Zur Vollversion des Artikels
© APa / EPA
Zur Vollversion des Artikels

Heftige Schockwellen rissen in der italienischen Region Emilia Romagna die Menschen aus dem Schlaf. Um 4.04 Uhr in der Früh bebte am Sonntag die Erde mit einer Stärke von 5,9. Das Epizentrum lag nahe der Gemeinde Finale Emilia. Ganz Norditalien bebte. Sogar bis Innsbruck war das Beben spürbar.
Die Auswirkungen nach den 20 Sekunden waren erschütternd: Mindestens sechs Menschen starben, mehr als 50 wurden zum Teil schwer verletzt.
Eine deutsche Frau (37) bekam aus Schock Atemprobleme.

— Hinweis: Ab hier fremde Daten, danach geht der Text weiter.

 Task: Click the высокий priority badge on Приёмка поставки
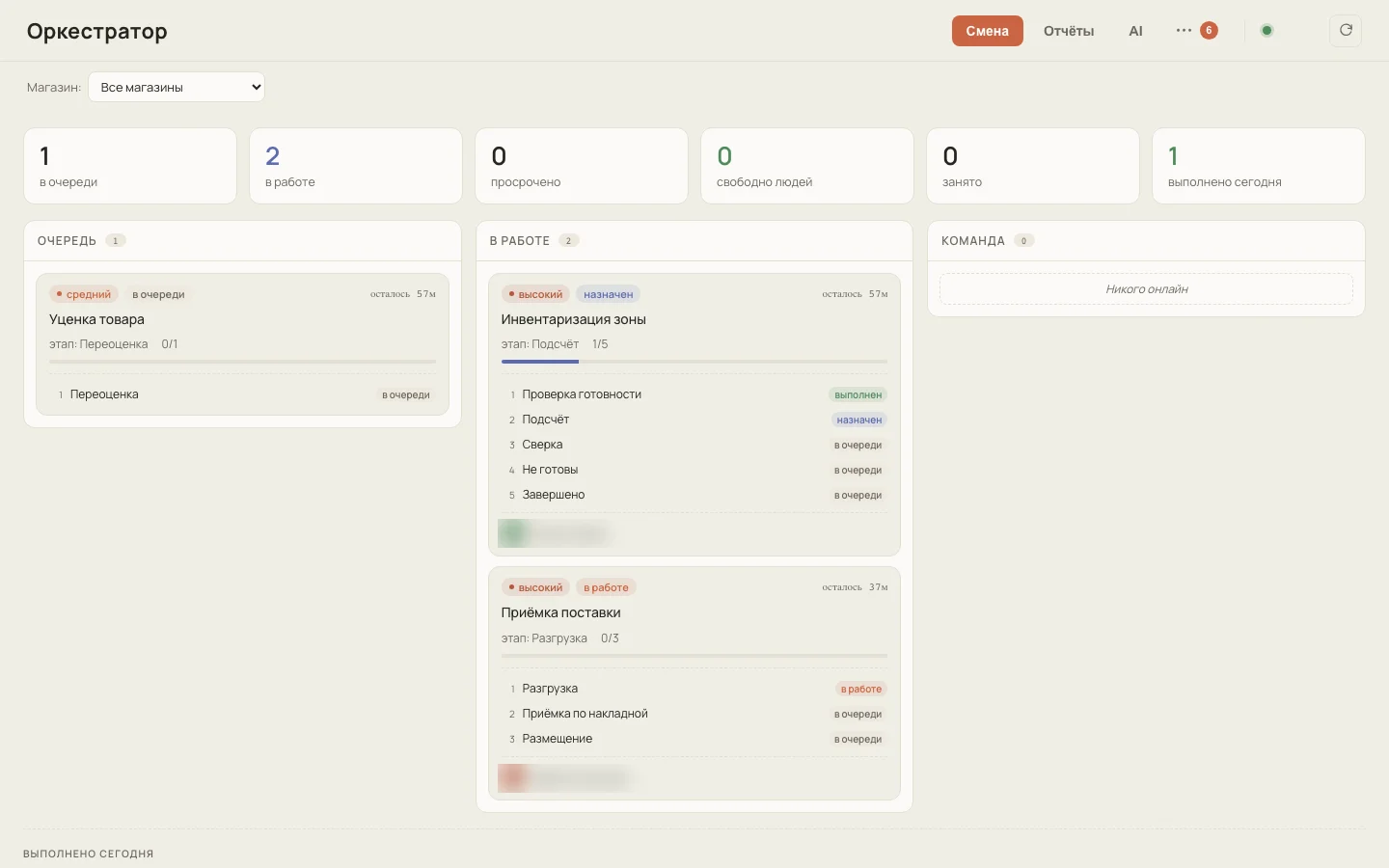[535, 587]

Sie wurde bewusstlos und starb an den Folgen. In Sant’Agostino verlor eine über 100 Jahre alte Frau ihr Leben – vermutlich nach einer Panik-Attacke. Im selben Ort starb auch ein Arbeiter. Er wurde unter den Trümmern einer Stahlfabrik begraben. In einer Keramikfabrik endete das Leben von zwei weiteren Arbeitern.

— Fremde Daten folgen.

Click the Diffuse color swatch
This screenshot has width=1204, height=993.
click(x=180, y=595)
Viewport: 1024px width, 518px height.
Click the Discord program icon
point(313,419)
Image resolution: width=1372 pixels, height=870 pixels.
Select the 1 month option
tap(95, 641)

Mädchen (5) konnte nach 2 Stunden gerettet werden
Panik brach aus. Menschen liefen auf die Straßen. Mehr als 100 Nachbeben wurden gemessen. Ganz Italien fieberte mit: Ein Mädchen (5) lag unter Mauerresten ihrer Wohnung. Zwei Stunden lang gruben Helfer verzweifelt nach ihm bis es schließlich gerettet wurde.
Auch kulturell war das Erdbeben eine Katastrophe: Das Gebiet rund um die Stadt Ferrara ist Weltkultur-Erbe der Unesco. In Finale Emilia ist eine 1.000 Jahre alte Burg nur mehr Geröll. Kirchtürme kollabierten, eine Kathedrale in Mirandola verlor ihr Dach. In Sant’ Agostino wurde das Rathaus zerstört.
Der ehemalige ORF-Oberösterreich-Chef Helmut Obermayr erlebte das Beben in Abano Terme: „Unser Bett im Hotelzimmer hat gewackelt, der ganze Boden gezittert.“ (S. rechts.)

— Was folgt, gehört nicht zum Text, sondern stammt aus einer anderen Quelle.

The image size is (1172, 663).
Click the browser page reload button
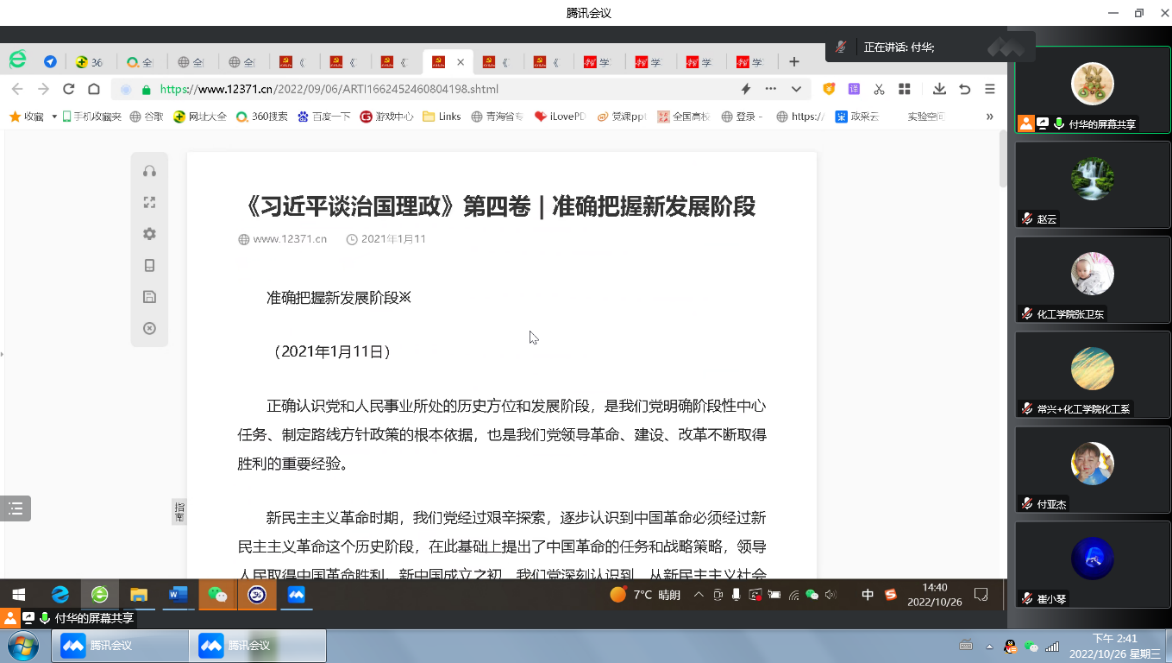point(69,89)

Feuerwehrmann wurde im Einsatz begraben
Das Leid war nicht vorbei: Um 16 Uhr gab es ein schweres Nachbeben (Stärke 5,0). Ein Feuerwehrmann wurde unter Trümmern verschüttet. Er schwebt in Lebensgefahr. Sogar ein Krankenhaus musste evakuiert werden – die Mauern sind zu schwach. Aus Angst vor weiteren Nachbeben flüchteten viele Familien auch gestern Nacht in ihre Autos.

Beben bis Tirol:

 

Das Epizentrum lag nördlich von Bologna. Schockwellen gingen bis nach Österreich:

 

Das Erdbeben riss ein gewaltiges Loch in das Rathaus von Sant’ Agostino.

Ex-ORF-Landeschef Helmut Obermayr:

 

‚Das Zimmer hat gezittert‘

ÖSTERREICH: Sie haben das Beben in Abano Terme erlebt, nur 80 Kilometer vom Epizentrum entfernt …
Helmut Obermayr: Es war kurz nach vier: Meine Frau und ich sind aus dem Schlaf hochgeschreckt, unser Bett im Hotelzimmer hat gewackelt, der ganze Boden gezittert, ein ungutes Gefühl. Zum Glück war das Beben nur kurz, es war rasch wieder vorbei, bei uns im Hotel ist alles ganz geblieben. ÖSTERREICH: Herrschte Panik im Hotel?
Obermayr: Es ist natürlich eine ordentliche Aufregung gewesen, aber Panik ist keine ausgebrochen. Auch stürmte keiner in die Lobby. Wohl deshalb nicht, weil das Beben nur kurz gewesen ist und die Nachbeben relativ schwach waren. Wir sind eine 38-köpfige Reisegruppe aus Oberösterreich, waren auf einem Kulturtrip im Veneto. Klar haben einige überlegt, ob sie sich den Rest der Nacht unter einen Türstock stellen oder das Hotel verlassen sollen. Die Lage hat sich aber bald wieder beruhigt, niemand ist in die Lobby gestürmt. Nur in den Gänge wurde diskutiert.
ÖSTERREICH: Abano Terme ist voll mit Touristen aus Österreich – konnten Sie Schäden feststellen?
Obermayr: Soweit ich erkennen konnte, ist Abano Terme zum Glück glimpflich davongekommen, nichts wurde zerstört. Von unserer Gruppe wurde auch niemand verletzt.